Stored data:
· · · · · · ·

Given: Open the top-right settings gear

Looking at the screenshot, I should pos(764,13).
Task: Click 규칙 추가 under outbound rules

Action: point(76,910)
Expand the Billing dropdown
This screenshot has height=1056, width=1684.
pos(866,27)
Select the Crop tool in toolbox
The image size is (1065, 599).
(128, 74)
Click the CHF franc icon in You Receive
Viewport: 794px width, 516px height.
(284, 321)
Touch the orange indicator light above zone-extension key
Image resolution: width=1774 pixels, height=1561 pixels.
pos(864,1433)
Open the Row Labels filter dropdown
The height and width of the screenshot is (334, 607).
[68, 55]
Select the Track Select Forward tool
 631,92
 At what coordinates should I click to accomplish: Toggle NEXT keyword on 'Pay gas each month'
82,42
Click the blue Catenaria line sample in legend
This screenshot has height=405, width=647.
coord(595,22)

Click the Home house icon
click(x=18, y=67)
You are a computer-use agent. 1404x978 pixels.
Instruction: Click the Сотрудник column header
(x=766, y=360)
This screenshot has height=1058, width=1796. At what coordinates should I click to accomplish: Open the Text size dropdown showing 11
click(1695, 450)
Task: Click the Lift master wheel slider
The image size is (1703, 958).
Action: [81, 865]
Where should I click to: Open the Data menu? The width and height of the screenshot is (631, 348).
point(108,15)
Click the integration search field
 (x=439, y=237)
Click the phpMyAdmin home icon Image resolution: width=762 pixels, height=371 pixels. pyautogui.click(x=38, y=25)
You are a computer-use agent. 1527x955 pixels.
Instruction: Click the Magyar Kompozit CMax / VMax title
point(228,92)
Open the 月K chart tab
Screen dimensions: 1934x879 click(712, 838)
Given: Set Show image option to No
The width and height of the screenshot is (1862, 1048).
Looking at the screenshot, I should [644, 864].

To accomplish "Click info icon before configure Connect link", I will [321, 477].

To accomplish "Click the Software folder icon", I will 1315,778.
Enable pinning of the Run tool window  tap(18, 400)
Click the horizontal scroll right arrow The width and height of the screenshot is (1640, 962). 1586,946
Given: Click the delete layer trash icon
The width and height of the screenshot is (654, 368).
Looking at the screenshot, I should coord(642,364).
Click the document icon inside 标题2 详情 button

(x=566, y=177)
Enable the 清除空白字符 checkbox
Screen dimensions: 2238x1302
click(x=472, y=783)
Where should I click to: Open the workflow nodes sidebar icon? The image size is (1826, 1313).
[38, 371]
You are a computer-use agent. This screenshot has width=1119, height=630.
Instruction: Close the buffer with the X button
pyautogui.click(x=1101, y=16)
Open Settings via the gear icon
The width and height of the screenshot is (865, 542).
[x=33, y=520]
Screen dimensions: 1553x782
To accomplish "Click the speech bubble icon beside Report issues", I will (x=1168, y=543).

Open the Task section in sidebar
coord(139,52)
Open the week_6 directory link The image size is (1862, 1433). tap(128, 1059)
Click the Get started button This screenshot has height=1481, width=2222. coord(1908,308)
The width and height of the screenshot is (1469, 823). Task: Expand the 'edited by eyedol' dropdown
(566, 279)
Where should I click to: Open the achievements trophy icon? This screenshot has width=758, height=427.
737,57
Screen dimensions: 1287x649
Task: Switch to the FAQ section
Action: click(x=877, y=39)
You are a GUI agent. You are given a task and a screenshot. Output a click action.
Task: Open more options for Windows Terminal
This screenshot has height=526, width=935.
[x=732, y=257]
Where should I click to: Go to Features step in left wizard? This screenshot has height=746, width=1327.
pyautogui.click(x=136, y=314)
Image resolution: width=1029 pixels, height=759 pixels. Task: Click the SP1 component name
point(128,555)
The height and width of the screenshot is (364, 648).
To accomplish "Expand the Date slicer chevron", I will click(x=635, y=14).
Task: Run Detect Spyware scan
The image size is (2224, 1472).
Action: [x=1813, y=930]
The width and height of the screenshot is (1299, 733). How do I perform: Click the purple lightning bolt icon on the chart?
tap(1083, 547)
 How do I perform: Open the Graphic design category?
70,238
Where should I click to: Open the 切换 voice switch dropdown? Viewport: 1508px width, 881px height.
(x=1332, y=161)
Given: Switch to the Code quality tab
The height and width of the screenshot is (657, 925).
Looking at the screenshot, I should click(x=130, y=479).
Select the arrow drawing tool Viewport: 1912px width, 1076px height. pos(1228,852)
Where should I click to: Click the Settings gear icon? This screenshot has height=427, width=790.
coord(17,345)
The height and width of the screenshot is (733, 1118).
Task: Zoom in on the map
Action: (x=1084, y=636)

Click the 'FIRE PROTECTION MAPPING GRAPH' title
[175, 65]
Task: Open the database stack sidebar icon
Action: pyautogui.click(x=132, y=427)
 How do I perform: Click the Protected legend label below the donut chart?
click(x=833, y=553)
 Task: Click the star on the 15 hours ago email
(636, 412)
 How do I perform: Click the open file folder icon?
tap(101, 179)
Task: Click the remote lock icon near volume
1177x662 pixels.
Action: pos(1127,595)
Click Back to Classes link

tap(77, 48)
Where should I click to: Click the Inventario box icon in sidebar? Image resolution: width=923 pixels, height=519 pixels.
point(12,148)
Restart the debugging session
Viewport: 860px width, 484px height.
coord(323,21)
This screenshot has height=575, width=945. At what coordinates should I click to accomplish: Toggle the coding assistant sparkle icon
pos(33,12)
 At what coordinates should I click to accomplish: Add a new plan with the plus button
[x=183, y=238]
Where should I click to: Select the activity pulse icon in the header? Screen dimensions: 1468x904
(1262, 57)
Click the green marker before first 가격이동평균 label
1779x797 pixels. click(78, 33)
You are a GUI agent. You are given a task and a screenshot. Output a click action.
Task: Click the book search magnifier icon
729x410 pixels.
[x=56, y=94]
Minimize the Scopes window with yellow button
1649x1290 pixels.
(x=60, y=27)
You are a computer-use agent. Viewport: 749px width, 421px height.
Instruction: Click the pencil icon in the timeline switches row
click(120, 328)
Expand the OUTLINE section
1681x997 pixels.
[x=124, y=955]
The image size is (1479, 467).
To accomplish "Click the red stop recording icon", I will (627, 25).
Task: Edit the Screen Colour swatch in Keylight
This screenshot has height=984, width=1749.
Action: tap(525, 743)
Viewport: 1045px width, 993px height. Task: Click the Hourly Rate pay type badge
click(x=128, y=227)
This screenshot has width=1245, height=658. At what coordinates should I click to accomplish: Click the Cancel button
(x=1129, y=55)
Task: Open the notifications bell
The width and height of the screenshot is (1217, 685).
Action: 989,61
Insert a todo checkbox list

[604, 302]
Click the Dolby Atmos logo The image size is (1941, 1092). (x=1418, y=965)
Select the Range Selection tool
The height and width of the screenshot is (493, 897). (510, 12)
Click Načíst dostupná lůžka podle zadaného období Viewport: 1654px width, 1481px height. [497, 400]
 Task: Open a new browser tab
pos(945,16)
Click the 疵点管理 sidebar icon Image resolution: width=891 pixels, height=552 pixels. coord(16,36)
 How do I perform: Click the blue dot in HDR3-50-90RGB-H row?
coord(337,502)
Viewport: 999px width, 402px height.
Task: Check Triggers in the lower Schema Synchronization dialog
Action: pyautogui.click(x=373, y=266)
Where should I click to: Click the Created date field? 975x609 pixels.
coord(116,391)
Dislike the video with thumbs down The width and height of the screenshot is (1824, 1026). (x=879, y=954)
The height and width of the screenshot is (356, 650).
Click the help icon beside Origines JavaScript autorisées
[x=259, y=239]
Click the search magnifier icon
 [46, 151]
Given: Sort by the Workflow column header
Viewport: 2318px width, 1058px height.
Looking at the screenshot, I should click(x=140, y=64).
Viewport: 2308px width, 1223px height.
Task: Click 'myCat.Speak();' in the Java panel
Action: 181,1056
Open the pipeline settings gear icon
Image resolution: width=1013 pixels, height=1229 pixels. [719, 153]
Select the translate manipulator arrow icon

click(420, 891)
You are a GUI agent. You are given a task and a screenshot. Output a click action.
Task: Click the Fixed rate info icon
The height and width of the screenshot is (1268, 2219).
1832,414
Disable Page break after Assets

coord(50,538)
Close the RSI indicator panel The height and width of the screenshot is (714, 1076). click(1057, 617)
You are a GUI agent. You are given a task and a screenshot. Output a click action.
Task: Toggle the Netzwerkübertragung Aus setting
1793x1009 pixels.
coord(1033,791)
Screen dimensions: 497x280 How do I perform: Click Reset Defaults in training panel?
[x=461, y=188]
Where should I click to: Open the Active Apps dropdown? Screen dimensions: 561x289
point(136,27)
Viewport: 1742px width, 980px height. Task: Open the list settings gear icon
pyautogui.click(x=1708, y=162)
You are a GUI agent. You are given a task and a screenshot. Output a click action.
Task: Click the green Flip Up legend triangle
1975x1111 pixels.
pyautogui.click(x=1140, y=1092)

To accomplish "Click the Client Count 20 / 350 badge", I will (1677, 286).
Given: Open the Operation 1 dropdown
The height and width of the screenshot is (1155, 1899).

· · · · · · ·

TASK DESCRIPTION:
Begin with the line that contains "Click the help" and end with the last line of the data. Repeat those two lines and all between them exactly.

ANSWER BOX:
Click the help icon beside Origines JavaScript autorisées
[x=259, y=239]
Click the search magnifier icon
 [46, 151]
Given: Sort by the Workflow column header
Viewport: 2318px width, 1058px height.
Looking at the screenshot, I should click(x=140, y=64).
Viewport: 2308px width, 1223px height.
Task: Click 'myCat.Speak();' in the Java panel
Action: 181,1056
Open the pipeline settings gear icon
Image resolution: width=1013 pixels, height=1229 pixels. [719, 153]
Select the translate manipulator arrow icon

click(420, 891)
You are a GUI agent. You are given a task and a screenshot. Output a click action.
Task: Click the Fixed rate info icon
The height and width of the screenshot is (1268, 2219).
1832,414
Disable Page break after Assets

coord(50,538)
Close the RSI indicator panel The height and width of the screenshot is (714, 1076). click(1057, 617)
You are a GUI agent. You are given a task and a screenshot. Output a click action.
Task: Toggle the Netzwerkübertragung Aus setting
1793x1009 pixels.
coord(1033,791)
Screen dimensions: 497x280 How do I perform: Click Reset Defaults in training panel?
[x=461, y=188]
Where should I click to: Open the Active Apps dropdown? Screen dimensions: 561x289
point(136,27)
Viewport: 1742px width, 980px height. Task: Open the list settings gear icon
pyautogui.click(x=1708, y=162)
You are a GUI agent. You are given a task and a screenshot. Output a click action.
Task: Click the green Flip Up legend triangle
1975x1111 pixels.
pyautogui.click(x=1140, y=1092)

To accomplish "Click the Client Count 20 / 350 badge", I will (1677, 286).
Given: Open the Operation 1 dropdown
The height and width of the screenshot is (1155, 1899).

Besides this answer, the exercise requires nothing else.